** WORK REQUEST **
Only the lines from the line holding "Task: Click the PV" through the final line of the entries below are to be returned, exactly as they stand.

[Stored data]
↓↓↓
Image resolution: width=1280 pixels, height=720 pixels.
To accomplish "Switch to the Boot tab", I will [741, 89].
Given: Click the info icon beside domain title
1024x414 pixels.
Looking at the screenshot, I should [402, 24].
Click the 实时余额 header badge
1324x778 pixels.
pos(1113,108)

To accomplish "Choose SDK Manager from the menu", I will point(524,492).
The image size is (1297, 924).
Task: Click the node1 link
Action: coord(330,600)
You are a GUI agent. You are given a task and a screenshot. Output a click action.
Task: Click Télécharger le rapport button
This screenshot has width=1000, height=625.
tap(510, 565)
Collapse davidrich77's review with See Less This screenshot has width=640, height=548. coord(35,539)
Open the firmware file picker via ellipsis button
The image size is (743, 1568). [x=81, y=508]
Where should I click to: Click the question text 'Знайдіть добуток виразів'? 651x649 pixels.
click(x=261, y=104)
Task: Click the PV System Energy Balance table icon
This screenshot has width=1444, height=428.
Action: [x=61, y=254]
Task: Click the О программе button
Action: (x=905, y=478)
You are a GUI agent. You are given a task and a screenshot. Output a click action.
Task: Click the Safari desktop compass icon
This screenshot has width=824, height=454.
↑↑↑
** OUTPUT OF THE EXERCISE **
Task: Click the PV System Energy Balance table icon
This screenshot has width=1444, height=428.
Action: [x=61, y=254]
Task: Click the О программе button
Action: (x=905, y=478)
You are a GUI agent. You are given a task and a screenshot. Output a click action.
Task: Click the Safari desktop compass icon
This screenshot has width=824, height=454.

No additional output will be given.